Truman was the first President who was faced with fighting the "Cold War" even as his Truman Doctrine (including the "Marshall Plan") helped in the rebuilding of Europe.

"Dangers and crises marked the foreign scene as Truman campaigned successfully in 1948. In foreign affairs he was already providing his most effective leadership.

In 1947 as the Soviet Union pressured Turkey and, through guerrillas, threatened to take over Greece, he asked Congress to aid the two countries, enunciating the program that bears his name--the Truman Doctrine. The Marshall Plan, named for his Secretary of State, stimulated spectacular economic recovery in war-torn western Europe.
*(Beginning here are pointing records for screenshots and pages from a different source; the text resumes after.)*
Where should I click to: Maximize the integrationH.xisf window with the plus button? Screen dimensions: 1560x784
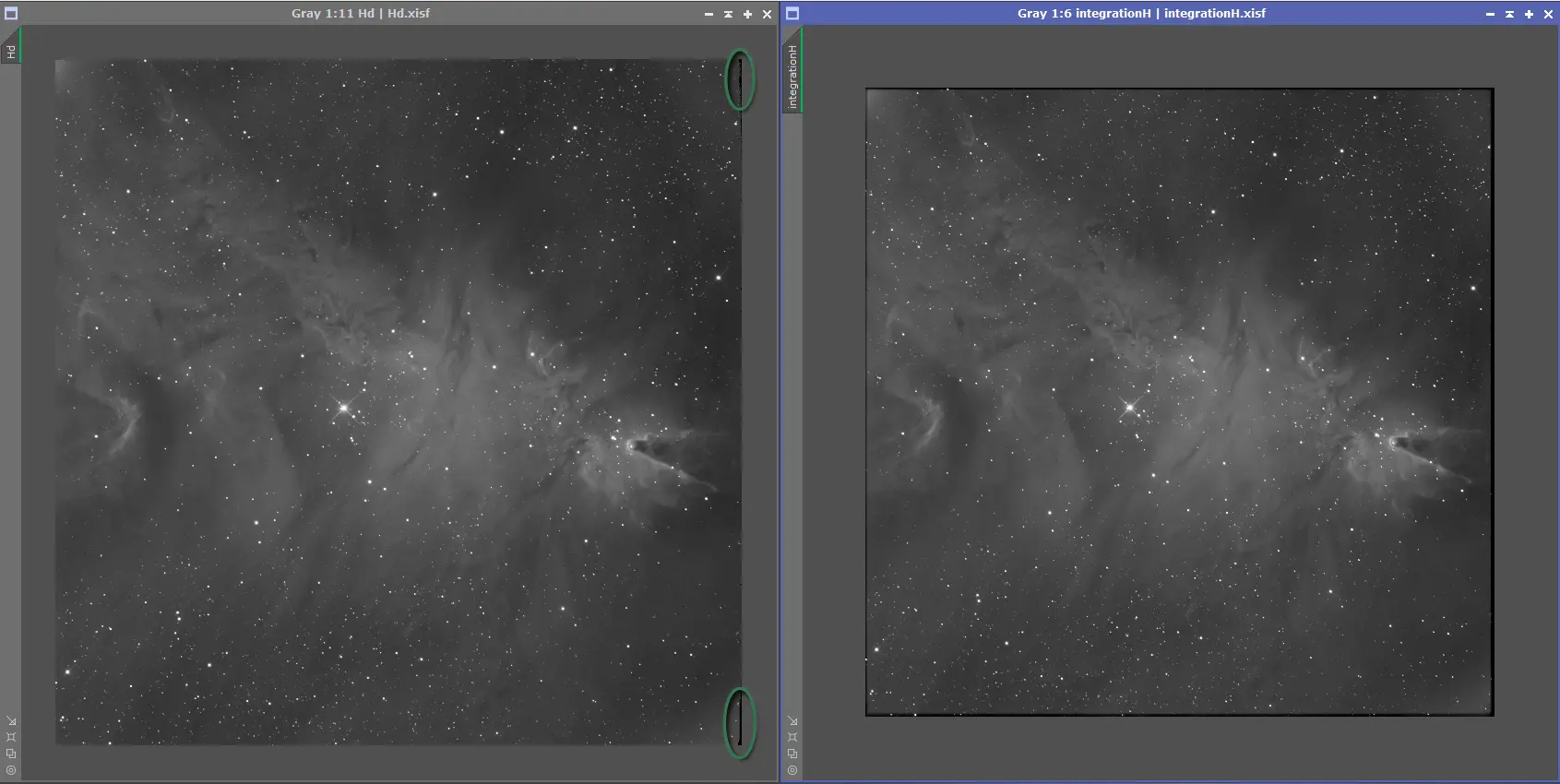[x=1529, y=14]
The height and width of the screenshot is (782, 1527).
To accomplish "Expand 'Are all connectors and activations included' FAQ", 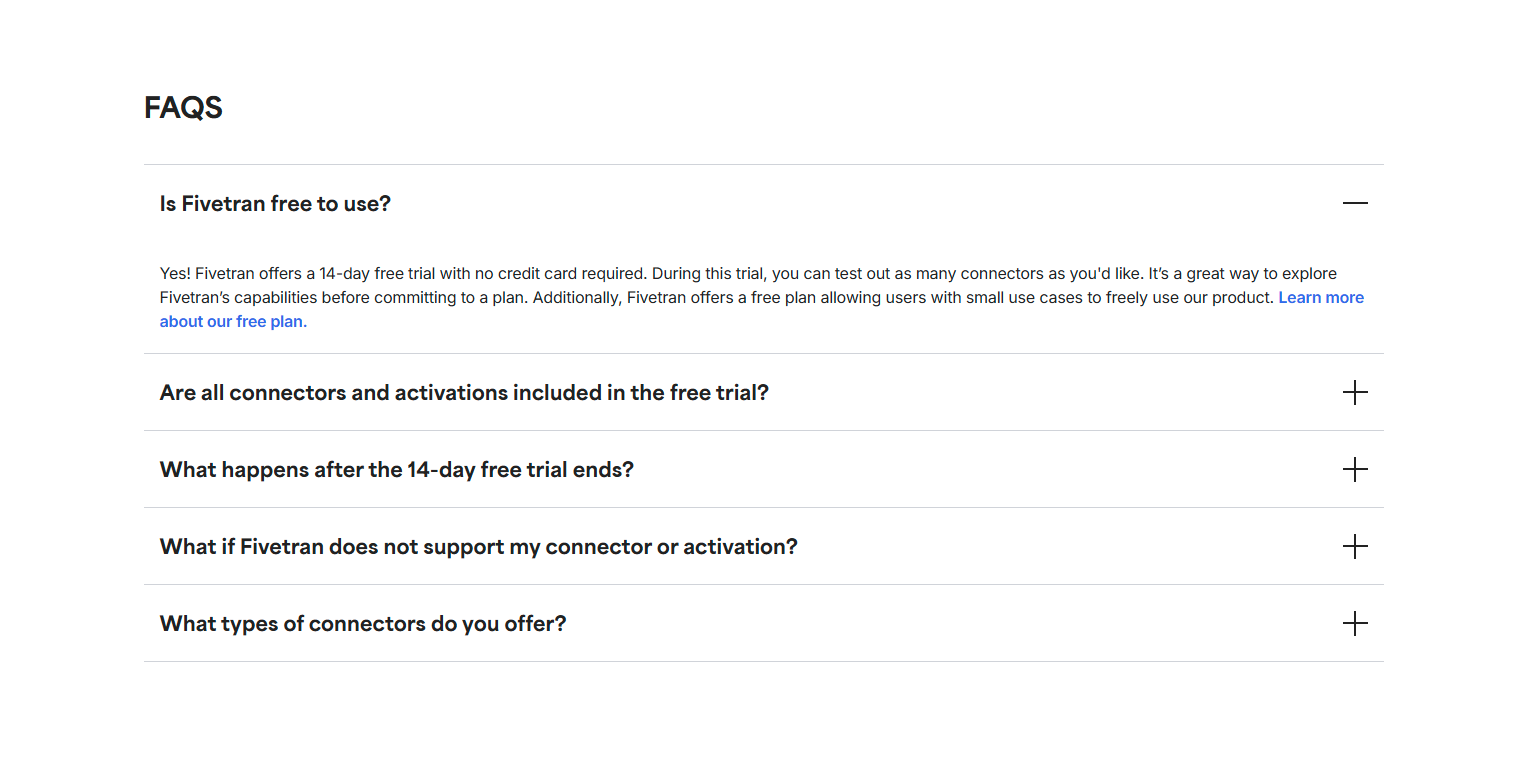I will tap(463, 392).
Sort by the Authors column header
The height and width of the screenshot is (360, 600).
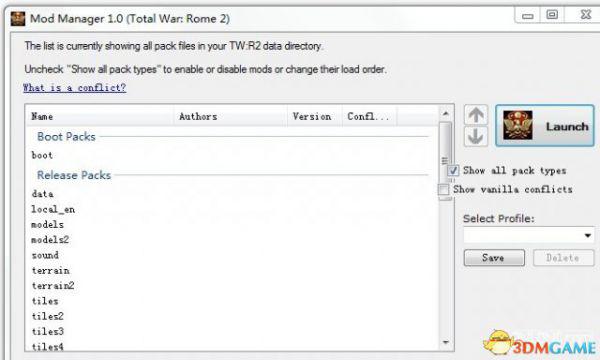coord(231,116)
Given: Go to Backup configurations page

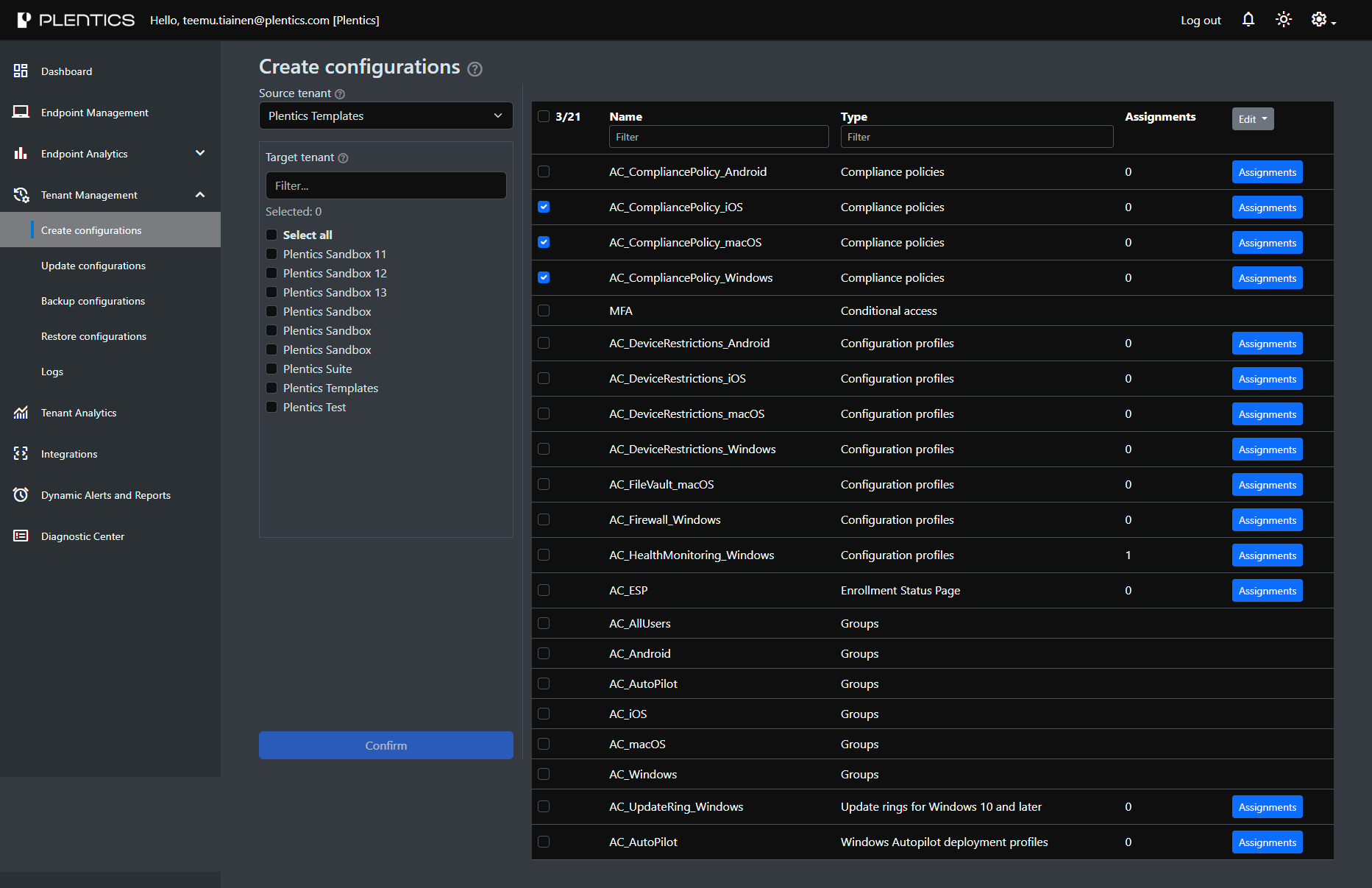Looking at the screenshot, I should 93,301.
When the Russians blockaded the western sectors of Berlin in 1948, Truman created a massive airlift to supply Berliners until the Russians backed down. Meanwhile, he was negotiating a military alliance to protect Western nations, the North Atlantic Treaty Organization, established in 1949.

In June 1950, when the Communist government of North Korea attacked South Korea, Truman conferred promptly with his military advisers. There was, he wrote, "complete, almost unspoken acceptance on the part of everyone that whatever had to be done to meet this aggression had to be done. There was no suggestion from anyone that either the United Nations or the United States could back away from it."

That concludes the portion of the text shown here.